===== SUPPLIED DATA

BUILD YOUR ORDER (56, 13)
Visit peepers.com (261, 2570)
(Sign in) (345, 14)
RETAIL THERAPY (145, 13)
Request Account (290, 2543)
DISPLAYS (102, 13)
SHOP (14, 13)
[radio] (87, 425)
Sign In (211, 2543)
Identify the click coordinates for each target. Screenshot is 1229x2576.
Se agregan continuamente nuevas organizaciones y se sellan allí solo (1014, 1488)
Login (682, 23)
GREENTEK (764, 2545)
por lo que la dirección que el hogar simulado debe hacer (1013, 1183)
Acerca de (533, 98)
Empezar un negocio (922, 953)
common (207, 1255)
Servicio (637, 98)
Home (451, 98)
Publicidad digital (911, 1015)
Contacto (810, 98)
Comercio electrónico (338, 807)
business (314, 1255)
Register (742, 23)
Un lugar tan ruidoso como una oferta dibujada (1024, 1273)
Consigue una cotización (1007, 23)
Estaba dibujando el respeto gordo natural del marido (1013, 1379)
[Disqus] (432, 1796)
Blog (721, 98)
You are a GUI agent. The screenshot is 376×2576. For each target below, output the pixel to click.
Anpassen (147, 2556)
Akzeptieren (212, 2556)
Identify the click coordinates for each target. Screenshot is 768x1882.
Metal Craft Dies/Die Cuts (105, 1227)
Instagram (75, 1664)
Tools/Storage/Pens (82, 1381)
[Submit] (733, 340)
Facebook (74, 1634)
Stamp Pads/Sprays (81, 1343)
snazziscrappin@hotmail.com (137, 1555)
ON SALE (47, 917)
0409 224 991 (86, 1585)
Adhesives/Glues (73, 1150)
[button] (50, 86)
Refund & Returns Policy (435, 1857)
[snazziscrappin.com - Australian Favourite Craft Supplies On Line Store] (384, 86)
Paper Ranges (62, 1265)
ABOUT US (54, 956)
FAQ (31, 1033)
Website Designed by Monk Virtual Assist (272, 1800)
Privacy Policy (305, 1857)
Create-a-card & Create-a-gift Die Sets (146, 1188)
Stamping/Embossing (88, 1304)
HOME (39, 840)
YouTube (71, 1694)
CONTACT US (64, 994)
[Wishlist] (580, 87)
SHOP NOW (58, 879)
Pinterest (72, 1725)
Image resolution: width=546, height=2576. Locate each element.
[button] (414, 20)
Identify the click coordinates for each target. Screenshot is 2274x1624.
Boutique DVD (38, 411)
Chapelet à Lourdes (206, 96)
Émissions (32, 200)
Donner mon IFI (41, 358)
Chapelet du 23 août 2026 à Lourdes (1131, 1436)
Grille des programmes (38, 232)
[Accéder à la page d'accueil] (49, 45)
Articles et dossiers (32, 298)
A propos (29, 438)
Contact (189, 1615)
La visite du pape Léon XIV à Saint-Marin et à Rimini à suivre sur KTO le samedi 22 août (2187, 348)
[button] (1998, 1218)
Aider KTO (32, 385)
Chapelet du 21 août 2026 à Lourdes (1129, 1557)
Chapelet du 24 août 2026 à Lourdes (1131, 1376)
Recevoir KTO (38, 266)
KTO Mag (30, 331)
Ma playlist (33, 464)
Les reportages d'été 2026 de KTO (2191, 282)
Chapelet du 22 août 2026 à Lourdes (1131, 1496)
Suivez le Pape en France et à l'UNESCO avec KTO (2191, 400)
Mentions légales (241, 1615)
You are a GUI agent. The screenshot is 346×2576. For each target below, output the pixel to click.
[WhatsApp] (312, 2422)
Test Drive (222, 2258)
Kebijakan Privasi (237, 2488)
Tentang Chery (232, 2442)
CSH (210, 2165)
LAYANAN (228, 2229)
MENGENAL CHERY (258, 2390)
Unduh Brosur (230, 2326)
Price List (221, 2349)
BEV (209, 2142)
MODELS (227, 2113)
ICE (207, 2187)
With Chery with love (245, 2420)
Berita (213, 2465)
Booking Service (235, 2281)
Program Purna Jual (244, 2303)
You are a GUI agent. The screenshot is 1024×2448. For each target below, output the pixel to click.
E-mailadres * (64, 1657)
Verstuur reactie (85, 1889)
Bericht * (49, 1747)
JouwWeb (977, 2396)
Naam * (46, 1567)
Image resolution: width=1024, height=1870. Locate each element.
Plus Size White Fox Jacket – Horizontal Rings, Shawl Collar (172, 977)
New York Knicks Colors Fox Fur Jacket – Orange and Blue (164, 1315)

==========

PROBLEM TO WORK ON: Please give again the lines above between the line holding "[snazziscrappin.com - Australian" and the line holding "[Accéder à la page d'accueil] (49, 45)", inclusive, exactly as they are and with nothing added.

ANSWER:
[snazziscrappin.com - Australian Favourite Craft Supplies On Line Store] (384, 86)
Paper Ranges (62, 1265)
ABOUT US (54, 956)
FAQ (31, 1033)
Website Designed by Monk Virtual Assist (272, 1800)
Privacy Policy (305, 1857)
Create-a-card & Create-a-gift Die Sets (146, 1188)
Stamping/Embossing (88, 1304)
HOME (39, 840)
YouTube (71, 1694)
CONTACT US (64, 994)
[Wishlist] (580, 87)
SHOP NOW (58, 879)
Pinterest (72, 1725)
Image resolution: width=546, height=2576. Locate each element.
[button] (414, 20)
Identify the click coordinates for each target. Screenshot is 2274x1624.
Boutique DVD (38, 411)
Chapelet à Lourdes (206, 96)
Émissions (32, 200)
Donner mon IFI (41, 358)
Chapelet du 23 août 2026 à Lourdes (1131, 1436)
Grille des programmes (38, 232)
[Accéder à la page d'accueil] (49, 45)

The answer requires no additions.